> Task details
Go through the data below and return each line where the string "agent" occurs.

Stored data entries:

* * * * * * * * *

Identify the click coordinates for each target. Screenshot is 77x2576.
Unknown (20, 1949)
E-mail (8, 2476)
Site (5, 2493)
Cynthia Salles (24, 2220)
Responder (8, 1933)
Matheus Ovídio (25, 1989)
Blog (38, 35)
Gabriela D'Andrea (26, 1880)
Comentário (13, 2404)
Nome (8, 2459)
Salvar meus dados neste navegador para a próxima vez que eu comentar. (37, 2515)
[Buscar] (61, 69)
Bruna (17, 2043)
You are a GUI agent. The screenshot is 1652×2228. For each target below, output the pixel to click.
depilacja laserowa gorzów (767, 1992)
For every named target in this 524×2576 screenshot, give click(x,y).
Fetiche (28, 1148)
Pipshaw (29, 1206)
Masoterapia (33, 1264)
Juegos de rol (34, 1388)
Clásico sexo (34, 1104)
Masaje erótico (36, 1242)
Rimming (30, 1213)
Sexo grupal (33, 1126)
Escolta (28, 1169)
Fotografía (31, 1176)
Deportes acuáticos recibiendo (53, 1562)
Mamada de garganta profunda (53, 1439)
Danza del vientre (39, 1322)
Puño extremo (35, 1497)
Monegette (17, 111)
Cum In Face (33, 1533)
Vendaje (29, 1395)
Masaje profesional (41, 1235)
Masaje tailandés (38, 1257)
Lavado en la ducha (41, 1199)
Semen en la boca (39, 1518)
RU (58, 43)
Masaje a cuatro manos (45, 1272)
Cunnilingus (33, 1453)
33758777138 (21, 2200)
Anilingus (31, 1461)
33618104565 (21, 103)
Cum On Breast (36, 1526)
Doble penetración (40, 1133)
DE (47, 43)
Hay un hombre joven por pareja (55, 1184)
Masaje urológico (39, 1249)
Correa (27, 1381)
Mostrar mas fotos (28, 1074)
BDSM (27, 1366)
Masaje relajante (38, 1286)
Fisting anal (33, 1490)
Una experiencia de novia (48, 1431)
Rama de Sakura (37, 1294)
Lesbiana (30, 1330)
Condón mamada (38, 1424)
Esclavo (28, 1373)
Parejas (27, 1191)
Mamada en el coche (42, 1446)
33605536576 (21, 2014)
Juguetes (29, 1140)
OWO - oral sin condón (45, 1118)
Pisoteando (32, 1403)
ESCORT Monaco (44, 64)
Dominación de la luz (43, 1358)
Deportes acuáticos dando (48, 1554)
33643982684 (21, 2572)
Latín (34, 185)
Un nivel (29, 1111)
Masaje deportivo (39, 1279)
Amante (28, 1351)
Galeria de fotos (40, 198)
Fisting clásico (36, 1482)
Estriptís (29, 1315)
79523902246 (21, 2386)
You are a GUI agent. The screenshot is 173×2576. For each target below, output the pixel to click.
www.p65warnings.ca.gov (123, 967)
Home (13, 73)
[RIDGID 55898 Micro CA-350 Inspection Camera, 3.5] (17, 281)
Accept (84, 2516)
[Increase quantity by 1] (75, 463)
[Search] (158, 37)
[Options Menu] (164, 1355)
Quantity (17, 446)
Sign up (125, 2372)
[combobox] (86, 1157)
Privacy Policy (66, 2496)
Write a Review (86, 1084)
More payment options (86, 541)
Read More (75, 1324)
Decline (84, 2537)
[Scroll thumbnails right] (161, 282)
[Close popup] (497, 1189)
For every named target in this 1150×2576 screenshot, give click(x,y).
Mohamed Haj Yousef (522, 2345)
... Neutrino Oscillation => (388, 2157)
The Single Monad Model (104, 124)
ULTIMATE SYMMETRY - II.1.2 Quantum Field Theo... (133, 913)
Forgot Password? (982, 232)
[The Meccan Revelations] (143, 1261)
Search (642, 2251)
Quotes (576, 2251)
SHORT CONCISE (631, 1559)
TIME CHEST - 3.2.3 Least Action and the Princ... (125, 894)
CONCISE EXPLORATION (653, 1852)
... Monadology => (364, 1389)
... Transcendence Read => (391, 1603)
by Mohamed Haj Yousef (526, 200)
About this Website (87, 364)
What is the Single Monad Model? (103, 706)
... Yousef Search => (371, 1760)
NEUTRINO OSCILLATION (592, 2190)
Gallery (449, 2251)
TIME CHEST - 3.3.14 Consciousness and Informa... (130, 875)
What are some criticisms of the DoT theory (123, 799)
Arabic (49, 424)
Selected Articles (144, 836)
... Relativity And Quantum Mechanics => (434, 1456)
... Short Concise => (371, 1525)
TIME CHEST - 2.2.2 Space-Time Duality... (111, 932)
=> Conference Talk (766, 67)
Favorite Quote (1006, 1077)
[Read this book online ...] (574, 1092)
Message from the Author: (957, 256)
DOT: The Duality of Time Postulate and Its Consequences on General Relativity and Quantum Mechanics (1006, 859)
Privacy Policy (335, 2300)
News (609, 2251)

* * * * * * * * *

> Solution below
You are a GUI agent. The screenshot is 1652×2228. For each target below, output the pixel to click.
You are a GUI agent. The screenshot is 173×2576. For each target below, output the pixel to click.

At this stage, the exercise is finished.